Discurso durante a 31ª Sessão Não Deliberativa, no Senado Federal

Descontentamento da população brasileira com o Congresso Nacional.

Autor
Cristovam Buarque (PT - Partido dos Trabalhadores/DF)
Nome completo: Cristovam Ricardo Cavalcanti Buarque
Casa
Senado Federal
Tipo
Discurso
Resumo por assunto
LEGISLATIVO. POLITICA SOCIAL.:
  • Descontentamento da população brasileira com o Congresso Nacional.
Aparteantes
Leomar Quintanilha, Pedro Simon.
Publicação
Publicação no DSF de 02/04/2005 - Página 7308
Assunto
Outros > LEGISLATIVO. POLITICA SOCIAL.
Indexação
  • ANALISE, MOTIVO, OPINIÃO PUBLICA, CRITICA, ATUAÇÃO, CONGRESSO NACIONAL, NECESSIDADE, AMPLIAÇÃO, PRIORIDADE, DEBATE, FAVORECIMENTO, POPULAÇÃO, COMPARAÇÃO, DISCUSSÃO, BENEFICIO, CONGRESSISTA.
  • ANALISE, SITUAÇÃO, DISTRIBUIÇÃO DE RENDA, EDUCAÇÃO, VIOLENCIA, POPULAÇÃO, DEFESA, LUTA, DEMOCRACIA, DIREITOS, PACIFICAÇÃO, SOCIEDADE.
  • PEDIDO, PRESIDENTE DA REPUBLICA, ATENÇÃO, POLITICA SOCIAL, SEMELHANÇA, POLITICA ECONOMICO FINANCEIRA.
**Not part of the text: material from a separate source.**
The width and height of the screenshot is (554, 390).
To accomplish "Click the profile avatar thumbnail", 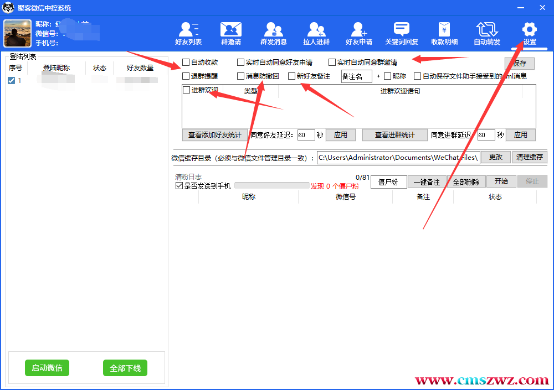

O SR. CRISTOVAM BUARQUE (Bloco/PT - DF. Pronuncia o seguinte discurso. Sem revisão do orador.) - Sr. Presidente, Srªs Srs. Senadores, alegro-me por estar presidindo esta sessão o Senador Mão Santa, muito sensível a assuntos que muitas vezes fogem do debate do dia-a-dia.

Venho fazer um alerta e um desafio. É um alerta inspirado, talvez, pela data de hoje, quando se completam 41 anos do Golpe Militar. Alerta inspirado pelos discursos desta semana, especialmente do Senador Pedro Simon, que fez dois discursos marcantes. Não vejo no ar risco de golpes militares. Longe disso. Hoje temos uma tropa disciplinada, tão disciplinada que agüenta calada seus baixos salários e a degradação dos seus equipamentos. Não há esse risco. Pode até haver, no futuro, risco de um Presidente civil usar as Forças Armadas. Mas esse risco eu não vejo hoje. O risco que vejo hoje é de um golpe ainda mais grave que o militar: é o golpe moral, dado pela opinião pública, contra nós, Parlamentares, no Congresso Nacional.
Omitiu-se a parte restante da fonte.